*EXERCISE AIM*
Reproduce the records verbatim, starting at the first line and ending at the line containing "[x=287, y=275]", with both ends included.

*MATERIAL TO PROCESS*
.....
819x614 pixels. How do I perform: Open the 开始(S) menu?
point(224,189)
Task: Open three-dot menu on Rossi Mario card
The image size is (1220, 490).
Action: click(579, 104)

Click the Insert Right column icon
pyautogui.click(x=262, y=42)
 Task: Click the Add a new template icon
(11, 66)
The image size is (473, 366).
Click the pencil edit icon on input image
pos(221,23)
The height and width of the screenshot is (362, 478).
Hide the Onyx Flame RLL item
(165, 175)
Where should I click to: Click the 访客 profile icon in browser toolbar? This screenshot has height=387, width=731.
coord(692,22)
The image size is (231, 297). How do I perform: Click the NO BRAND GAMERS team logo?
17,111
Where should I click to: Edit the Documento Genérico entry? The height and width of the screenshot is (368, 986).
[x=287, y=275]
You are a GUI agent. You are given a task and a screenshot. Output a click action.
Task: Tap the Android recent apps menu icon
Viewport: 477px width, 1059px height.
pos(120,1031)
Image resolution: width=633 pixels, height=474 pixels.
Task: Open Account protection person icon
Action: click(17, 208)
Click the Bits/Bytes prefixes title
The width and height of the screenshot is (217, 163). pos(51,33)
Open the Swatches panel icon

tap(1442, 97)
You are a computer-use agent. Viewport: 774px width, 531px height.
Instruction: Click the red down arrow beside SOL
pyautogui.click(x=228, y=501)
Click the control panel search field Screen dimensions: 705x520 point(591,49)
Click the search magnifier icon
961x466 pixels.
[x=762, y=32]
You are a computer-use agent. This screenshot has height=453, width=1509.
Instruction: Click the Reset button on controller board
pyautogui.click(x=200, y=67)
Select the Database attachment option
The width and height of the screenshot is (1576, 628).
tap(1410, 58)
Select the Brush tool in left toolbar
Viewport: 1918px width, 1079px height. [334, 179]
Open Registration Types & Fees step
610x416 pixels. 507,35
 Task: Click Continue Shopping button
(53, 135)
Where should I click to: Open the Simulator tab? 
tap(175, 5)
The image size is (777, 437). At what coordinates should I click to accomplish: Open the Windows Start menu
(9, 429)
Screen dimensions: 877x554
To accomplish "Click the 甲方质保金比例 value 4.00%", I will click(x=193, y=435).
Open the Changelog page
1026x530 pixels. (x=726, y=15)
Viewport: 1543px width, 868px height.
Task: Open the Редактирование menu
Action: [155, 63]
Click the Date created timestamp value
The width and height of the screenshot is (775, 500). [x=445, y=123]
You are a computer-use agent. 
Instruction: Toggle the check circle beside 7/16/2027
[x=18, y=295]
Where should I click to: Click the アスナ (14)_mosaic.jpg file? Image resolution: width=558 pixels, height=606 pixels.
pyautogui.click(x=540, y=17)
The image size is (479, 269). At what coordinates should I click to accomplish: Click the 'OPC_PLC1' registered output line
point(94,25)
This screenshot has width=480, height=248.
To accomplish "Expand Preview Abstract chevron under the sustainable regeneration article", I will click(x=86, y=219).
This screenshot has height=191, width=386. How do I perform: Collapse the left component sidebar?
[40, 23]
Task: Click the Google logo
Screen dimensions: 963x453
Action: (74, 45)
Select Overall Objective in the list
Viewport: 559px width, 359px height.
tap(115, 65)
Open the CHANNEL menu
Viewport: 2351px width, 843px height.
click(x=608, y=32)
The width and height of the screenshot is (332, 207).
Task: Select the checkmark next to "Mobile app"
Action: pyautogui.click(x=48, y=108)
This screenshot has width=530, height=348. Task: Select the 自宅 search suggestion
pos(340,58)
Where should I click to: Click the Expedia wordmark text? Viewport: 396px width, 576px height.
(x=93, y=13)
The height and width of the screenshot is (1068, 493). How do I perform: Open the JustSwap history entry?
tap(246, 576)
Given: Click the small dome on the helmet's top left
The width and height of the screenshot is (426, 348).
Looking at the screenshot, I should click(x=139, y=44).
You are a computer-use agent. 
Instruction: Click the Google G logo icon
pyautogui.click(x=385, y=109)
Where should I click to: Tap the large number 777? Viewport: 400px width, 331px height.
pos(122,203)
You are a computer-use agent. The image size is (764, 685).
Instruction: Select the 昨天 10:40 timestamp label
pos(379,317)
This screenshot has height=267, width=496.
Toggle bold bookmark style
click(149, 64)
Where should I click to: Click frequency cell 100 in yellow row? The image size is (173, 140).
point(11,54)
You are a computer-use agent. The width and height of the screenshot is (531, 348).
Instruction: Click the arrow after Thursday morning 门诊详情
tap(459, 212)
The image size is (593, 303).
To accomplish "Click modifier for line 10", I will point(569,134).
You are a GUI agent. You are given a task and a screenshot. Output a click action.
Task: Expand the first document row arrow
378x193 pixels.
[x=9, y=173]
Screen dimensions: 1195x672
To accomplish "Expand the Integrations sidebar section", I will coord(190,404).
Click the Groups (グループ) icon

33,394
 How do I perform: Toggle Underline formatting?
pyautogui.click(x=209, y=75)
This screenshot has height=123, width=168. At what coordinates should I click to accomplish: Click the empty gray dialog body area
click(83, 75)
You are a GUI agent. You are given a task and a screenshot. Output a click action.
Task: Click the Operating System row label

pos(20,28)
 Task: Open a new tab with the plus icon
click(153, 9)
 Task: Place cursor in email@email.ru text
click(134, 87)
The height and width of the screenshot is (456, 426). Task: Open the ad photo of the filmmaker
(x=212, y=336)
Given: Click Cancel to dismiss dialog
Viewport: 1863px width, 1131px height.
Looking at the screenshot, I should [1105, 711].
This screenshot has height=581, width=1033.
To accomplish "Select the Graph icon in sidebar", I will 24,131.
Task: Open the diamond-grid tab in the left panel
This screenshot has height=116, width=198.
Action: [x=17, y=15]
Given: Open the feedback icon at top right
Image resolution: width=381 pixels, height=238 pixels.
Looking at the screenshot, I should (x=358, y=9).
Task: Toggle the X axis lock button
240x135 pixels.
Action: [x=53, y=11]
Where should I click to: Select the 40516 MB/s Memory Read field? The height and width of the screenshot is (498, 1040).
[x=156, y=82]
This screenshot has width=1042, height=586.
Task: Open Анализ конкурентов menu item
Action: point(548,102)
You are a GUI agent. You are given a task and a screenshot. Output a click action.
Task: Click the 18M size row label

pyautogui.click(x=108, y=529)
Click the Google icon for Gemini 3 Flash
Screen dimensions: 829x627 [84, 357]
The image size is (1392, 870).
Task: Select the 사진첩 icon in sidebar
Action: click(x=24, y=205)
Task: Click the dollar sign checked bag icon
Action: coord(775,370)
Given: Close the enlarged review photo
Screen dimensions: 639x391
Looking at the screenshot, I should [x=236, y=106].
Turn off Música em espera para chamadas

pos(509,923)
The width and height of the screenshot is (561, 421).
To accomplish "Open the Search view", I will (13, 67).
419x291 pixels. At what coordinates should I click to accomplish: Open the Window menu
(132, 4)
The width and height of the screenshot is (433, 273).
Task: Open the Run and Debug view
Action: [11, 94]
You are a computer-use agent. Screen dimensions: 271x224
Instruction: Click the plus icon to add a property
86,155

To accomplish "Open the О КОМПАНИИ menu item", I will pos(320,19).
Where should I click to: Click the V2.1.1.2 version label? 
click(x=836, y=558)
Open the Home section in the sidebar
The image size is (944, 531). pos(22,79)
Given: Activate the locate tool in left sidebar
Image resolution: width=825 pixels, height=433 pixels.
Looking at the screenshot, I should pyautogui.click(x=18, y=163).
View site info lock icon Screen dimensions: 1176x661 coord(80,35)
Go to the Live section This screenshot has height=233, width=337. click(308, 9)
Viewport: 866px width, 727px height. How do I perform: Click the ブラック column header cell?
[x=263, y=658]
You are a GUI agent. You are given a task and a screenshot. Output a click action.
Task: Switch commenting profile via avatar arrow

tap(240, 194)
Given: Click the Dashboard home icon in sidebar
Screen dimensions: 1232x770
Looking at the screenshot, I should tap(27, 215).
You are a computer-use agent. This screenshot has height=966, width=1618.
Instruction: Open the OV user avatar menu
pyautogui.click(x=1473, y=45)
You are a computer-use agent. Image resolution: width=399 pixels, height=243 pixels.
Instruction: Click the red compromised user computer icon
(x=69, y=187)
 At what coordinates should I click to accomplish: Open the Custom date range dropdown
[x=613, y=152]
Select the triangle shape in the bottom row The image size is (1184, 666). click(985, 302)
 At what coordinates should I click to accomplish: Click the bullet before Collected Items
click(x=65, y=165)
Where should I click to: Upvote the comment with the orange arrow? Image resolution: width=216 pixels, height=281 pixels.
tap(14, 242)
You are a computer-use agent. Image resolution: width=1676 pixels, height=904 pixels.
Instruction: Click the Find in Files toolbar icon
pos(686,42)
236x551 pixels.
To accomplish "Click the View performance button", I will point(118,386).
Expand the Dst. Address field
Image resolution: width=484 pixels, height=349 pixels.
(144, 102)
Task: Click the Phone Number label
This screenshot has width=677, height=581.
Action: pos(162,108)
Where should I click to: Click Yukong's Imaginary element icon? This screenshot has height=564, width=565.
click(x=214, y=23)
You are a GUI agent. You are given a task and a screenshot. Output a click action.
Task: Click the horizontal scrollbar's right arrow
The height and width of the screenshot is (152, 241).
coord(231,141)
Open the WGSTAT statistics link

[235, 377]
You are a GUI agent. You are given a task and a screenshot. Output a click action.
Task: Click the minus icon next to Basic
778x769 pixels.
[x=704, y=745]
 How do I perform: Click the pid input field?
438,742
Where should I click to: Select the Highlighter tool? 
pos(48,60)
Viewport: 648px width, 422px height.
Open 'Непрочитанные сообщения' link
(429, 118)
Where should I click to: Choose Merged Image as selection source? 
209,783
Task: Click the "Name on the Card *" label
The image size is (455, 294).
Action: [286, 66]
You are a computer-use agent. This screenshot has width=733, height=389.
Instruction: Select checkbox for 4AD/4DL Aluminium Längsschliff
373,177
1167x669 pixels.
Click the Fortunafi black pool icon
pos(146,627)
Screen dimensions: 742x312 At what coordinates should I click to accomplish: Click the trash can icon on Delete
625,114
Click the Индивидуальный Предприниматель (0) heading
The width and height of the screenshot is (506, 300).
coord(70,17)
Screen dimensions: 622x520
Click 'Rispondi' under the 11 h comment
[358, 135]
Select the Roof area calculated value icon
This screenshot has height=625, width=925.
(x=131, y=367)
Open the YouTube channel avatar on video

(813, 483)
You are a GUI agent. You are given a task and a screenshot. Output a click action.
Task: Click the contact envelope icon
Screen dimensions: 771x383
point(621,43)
.....
*TASK SOLUTION*
819x614 pixels. How do I perform: Open the 开始(S) menu?
point(224,189)
Task: Open three-dot menu on Rossi Mario card
The image size is (1220, 490).
Action: click(579, 104)

Click the Insert Right column icon
pyautogui.click(x=262, y=42)
 Task: Click the Add a new template icon
(11, 66)
The image size is (473, 366).
Click the pencil edit icon on input image
pos(221,23)
The height and width of the screenshot is (362, 478).
Hide the Onyx Flame RLL item
(165, 175)
Where should I click to: Click the 访客 profile icon in browser toolbar? This screenshot has height=387, width=731.
coord(692,22)
The image size is (231, 297). How do I perform: Click the NO BRAND GAMERS team logo?
17,111
Where should I click to: Edit the Documento Genérico entry? The height and width of the screenshot is (368, 986).
[x=287, y=275]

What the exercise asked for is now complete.